* _Work item_
Please repeat exactly the lines from the one containing "Task: Click the chiller unit equipment photo" through the last line of the records below, leaving out any pictures.

* _Records provided_

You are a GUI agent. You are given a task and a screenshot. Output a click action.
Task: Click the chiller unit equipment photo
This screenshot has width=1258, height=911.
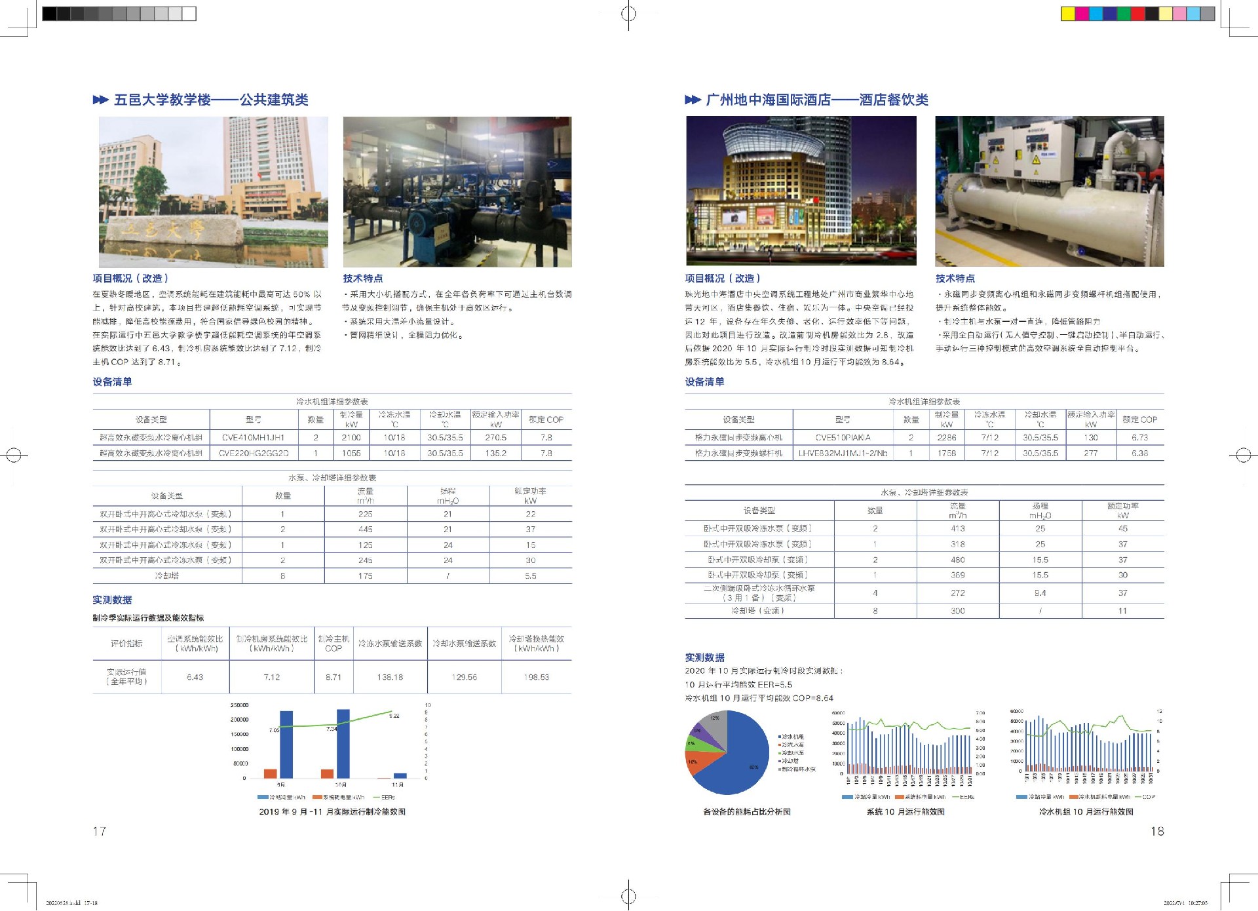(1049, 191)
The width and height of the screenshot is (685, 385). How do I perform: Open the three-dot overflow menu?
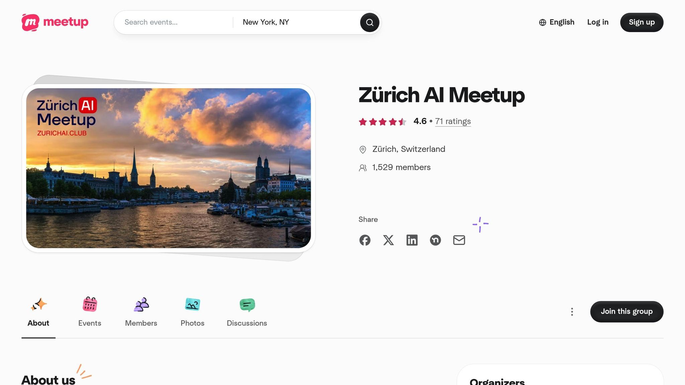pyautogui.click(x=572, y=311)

* _Answer space_
Task: Click the chiller unit equipment photo
This screenshot has width=1258, height=911.
(1049, 191)
The width and height of the screenshot is (685, 385). How do I perform: Open the three-dot overflow menu?
pyautogui.click(x=572, y=311)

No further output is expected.